West was best for jobs in 2018
It’s abundantly clear from our jobs data that job growth across the U.S. during 2018 was disproportionately concentrated in western and mountain states.
It’s abundantly clear from our jobs data that job growth across the U.S. during 2018 was disproportionately concentrated in western and mountain states. Digging deeper, it appears this was largely driven by job growth in two major sectors: Construction and Health Care (because where the boomers go, health care jobs are sure to follow).
Overall in 2018, we saw the biggest job gains in the Information, and Accommodation & Food Service sectors, while Education Services demonstrated the biggest drop.
Education jobs are on the decline, and for-profit enrollment struggles
The drop in education jobs is thought to be largely the result of declining enrollment in the for-profit education industry, and due to more than 100 for-profit campus closures in recent years. Demand from prospective students has waned as scrutiny has increased, despite powerful allies within the Trump administration.
Additionally, despite the private sector almost entirely recovering from the recession several years ago, public school funding has yet to rebound. Public school teachers are fed up with lack of support, shrinking education budgets, and low pay. In fact, the rate at which teachers quit in 2018 was a record high, on average 83 per 10,000 per teachers walked away from from the classroom, according to the labor department.
The year appeared to end strong, but it might be a bit early to celebrate
The Department of Labor’s jobs report for December boasted a surprising 312,000 jobs added to the economy last month.
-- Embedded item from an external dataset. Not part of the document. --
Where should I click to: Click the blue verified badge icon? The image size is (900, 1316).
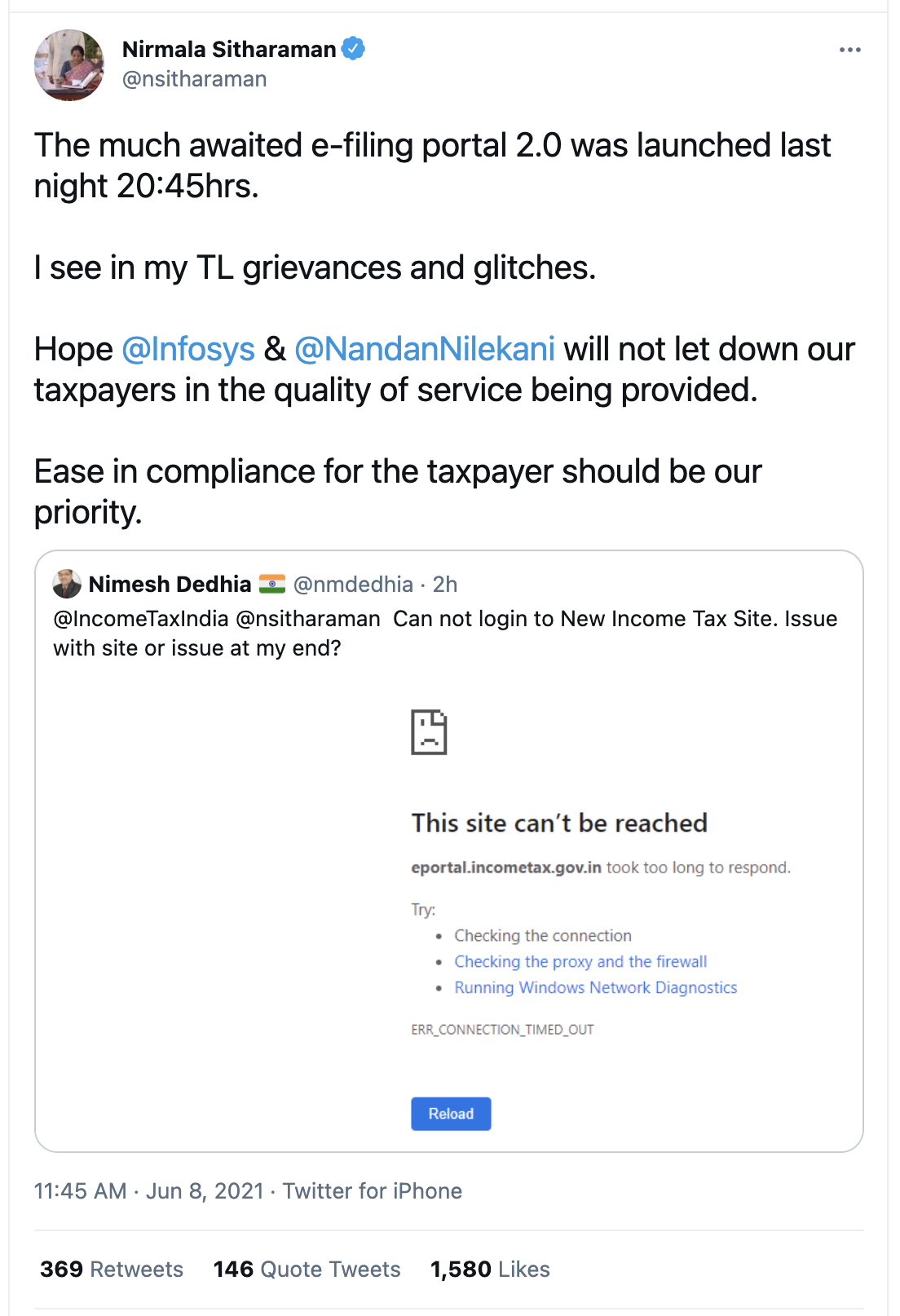pyautogui.click(x=353, y=49)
And while that is the most jobs added in the past ten months, we suspect it doesn’t give a full picture of our current economic situation.
Looking at our Q4 2018 data, we saw a decline in job openings and an increase in job duration (the length of time a job listing stays on a company website before it’s filled). Both are possible early signs that an economic slow down is in the works. LinkUp’s data set is comprised entirely of job listings direct from company websites, and because a job listings is presumed to predict a future hire, a drop in job listings indicates a drop in hiring.
Increased job duration means a decrease in hiring velocity
Our job duration data indicates that throughout Q4 the length of time it took employers to fill jobs steadily increased, which in turn means that hiring velocity decreased. This is problematic for businesses because when jobs go unfilled, companies can’t produce. It may be the result of job seeker concerns regarding the economy or political environment, or that incentives are not strong enough to entice employees to switch jobs.Ultimately it’s too early to say whether or not the economy is strengthening, or if it is actually secretly slowing down, but we’re definitely holding off on a celebration for now.
What we’re keeping an eye on
The lingering government shut down, now the second longest in U.S. history, is likely to start impacting jobs soon. With President Trump stating that he’s willing to maintain the closure for months or even years, we are venturing into new territory. We’ll keep watching for effects on hiring (both private and public sector), unemployment, and the economy, and report back next month.